*Assigned task*:
Please write out, exactly, every line of the listing from its first line through the one that includes "This screenshot has width=427, height=756.".
• • • •
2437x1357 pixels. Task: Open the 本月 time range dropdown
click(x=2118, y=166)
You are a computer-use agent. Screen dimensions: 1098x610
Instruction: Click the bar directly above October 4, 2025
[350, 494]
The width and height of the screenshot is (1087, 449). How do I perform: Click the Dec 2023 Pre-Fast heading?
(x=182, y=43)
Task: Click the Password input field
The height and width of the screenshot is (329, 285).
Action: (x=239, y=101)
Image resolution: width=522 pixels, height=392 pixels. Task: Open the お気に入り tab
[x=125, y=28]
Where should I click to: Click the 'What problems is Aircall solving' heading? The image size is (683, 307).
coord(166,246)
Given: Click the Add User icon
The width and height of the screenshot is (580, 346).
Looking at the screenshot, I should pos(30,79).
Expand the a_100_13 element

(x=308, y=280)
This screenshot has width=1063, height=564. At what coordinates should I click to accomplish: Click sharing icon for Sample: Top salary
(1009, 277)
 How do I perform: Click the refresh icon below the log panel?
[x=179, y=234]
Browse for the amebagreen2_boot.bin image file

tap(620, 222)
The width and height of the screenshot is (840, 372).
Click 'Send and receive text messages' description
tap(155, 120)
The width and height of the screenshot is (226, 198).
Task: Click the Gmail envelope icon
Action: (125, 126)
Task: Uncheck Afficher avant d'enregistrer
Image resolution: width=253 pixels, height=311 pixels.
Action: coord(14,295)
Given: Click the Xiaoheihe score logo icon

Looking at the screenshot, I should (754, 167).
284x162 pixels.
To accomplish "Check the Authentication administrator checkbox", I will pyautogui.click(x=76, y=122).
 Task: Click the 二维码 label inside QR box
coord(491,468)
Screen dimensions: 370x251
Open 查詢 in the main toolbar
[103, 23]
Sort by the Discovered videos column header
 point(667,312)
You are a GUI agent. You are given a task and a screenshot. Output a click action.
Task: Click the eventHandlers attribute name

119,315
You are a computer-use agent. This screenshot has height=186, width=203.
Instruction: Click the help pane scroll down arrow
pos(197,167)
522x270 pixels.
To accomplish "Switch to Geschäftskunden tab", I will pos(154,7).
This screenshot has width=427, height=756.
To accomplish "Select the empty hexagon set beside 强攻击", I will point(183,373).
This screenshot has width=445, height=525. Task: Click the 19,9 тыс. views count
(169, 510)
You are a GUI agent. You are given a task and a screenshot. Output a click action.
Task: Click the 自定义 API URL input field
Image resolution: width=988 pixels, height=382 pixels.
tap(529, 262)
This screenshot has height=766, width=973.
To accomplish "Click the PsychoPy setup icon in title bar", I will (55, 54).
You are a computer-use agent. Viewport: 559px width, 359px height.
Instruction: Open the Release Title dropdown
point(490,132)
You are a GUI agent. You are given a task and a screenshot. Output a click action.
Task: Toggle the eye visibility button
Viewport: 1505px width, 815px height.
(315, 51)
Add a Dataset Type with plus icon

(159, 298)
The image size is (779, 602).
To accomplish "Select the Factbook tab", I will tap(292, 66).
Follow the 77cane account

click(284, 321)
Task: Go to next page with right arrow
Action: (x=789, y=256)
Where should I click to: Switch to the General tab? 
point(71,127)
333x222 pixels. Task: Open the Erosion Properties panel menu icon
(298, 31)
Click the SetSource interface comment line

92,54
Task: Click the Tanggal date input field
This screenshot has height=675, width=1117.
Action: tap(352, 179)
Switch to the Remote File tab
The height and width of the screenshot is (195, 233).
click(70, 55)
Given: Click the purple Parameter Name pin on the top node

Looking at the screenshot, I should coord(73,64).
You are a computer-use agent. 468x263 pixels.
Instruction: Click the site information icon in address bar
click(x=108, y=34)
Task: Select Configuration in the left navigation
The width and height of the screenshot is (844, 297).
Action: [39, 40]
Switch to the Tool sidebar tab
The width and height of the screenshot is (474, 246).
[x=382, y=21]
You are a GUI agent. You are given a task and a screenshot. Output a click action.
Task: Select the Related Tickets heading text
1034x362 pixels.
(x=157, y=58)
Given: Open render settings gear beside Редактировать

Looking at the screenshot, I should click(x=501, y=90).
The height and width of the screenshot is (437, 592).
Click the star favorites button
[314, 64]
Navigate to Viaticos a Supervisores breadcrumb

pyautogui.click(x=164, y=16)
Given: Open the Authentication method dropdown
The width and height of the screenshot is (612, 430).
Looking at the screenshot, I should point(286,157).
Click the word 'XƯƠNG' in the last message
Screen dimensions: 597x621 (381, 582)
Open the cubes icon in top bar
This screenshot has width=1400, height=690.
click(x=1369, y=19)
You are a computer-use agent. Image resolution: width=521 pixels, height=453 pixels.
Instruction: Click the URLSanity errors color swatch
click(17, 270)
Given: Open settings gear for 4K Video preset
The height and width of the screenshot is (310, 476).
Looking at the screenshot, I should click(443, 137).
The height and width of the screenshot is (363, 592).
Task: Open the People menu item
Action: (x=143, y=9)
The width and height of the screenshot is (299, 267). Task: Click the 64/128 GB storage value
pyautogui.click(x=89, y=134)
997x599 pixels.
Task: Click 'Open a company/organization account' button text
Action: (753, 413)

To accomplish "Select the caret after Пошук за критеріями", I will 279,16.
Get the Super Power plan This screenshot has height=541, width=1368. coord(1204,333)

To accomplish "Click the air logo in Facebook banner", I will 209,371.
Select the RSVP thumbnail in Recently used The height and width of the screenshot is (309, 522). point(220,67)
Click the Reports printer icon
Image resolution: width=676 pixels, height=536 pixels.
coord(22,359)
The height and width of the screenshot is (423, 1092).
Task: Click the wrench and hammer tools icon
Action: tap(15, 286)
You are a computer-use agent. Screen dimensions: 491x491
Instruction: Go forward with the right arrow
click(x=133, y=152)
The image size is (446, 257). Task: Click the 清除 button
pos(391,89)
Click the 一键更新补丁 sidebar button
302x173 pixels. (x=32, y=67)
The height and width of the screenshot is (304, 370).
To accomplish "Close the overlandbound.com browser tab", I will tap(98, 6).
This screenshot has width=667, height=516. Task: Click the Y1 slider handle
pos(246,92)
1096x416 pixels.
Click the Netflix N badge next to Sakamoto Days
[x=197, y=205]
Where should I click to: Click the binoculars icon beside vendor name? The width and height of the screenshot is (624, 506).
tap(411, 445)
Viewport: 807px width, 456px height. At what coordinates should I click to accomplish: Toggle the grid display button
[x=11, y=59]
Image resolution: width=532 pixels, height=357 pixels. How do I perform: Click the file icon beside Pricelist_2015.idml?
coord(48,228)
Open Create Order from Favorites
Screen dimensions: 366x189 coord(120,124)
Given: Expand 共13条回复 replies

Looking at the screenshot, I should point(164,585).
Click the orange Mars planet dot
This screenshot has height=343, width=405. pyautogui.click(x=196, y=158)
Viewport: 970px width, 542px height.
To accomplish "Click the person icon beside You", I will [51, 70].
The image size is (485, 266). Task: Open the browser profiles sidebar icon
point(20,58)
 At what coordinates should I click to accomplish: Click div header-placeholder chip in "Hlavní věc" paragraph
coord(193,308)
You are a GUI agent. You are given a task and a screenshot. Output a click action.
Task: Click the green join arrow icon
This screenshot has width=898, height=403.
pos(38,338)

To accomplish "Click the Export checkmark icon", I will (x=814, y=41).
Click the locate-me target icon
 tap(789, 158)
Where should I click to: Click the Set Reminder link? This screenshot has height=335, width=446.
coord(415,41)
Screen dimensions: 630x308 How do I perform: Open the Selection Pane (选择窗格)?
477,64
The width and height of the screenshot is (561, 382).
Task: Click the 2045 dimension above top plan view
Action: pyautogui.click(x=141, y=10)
• • • •
*Answer section*:
2437x1357 pixels. Task: Open the 本月 time range dropdown
click(x=2118, y=166)
You are a computer-use agent. Screen dimensions: 1098x610
Instruction: Click the bar directly above October 4, 2025
[350, 494]
The width and height of the screenshot is (1087, 449). How do I perform: Click the Dec 2023 Pre-Fast heading?
(x=182, y=43)
Task: Click the Password input field
The height and width of the screenshot is (329, 285).
Action: (x=239, y=101)
Image resolution: width=522 pixels, height=392 pixels. Task: Open the お気に入り tab
[x=125, y=28]
Where should I click to: Click the 'What problems is Aircall solving' heading? The image size is (683, 307).
coord(166,246)
Given: Click the Add User icon
The width and height of the screenshot is (580, 346).
Looking at the screenshot, I should pos(30,79).
Expand the a_100_13 element

(x=308, y=280)
This screenshot has width=1063, height=564. At what coordinates should I click to accomplish: Click sharing icon for Sample: Top salary
(1009, 277)
 How do I perform: Click the refresh icon below the log panel?
[x=179, y=234]
Browse for the amebagreen2_boot.bin image file

tap(620, 222)
The width and height of the screenshot is (840, 372).
Click 'Send and receive text messages' description
tap(155, 120)
The width and height of the screenshot is (226, 198).
Task: Click the Gmail envelope icon
Action: (125, 126)
Task: Uncheck Afficher avant d'enregistrer
Image resolution: width=253 pixels, height=311 pixels.
Action: coord(14,295)
Given: Click the Xiaoheihe score logo icon

Looking at the screenshot, I should (754, 167).
284x162 pixels.
To accomplish "Check the Authentication administrator checkbox", I will pyautogui.click(x=76, y=122).
 Task: Click the 二维码 label inside QR box
coord(491,468)
Screen dimensions: 370x251
Open 查詢 in the main toolbar
[103, 23]
Sort by the Discovered videos column header
 point(667,312)
You are a GUI agent. You are given a task and a screenshot. Output a click action.
Task: Click the eventHandlers attribute name

119,315
You are a computer-use agent. This screenshot has height=186, width=203.
Instruction: Click the help pane scroll down arrow
pos(197,167)
522x270 pixels.
To accomplish "Switch to Geschäftskunden tab", I will pos(154,7).
This screenshot has width=427, height=756.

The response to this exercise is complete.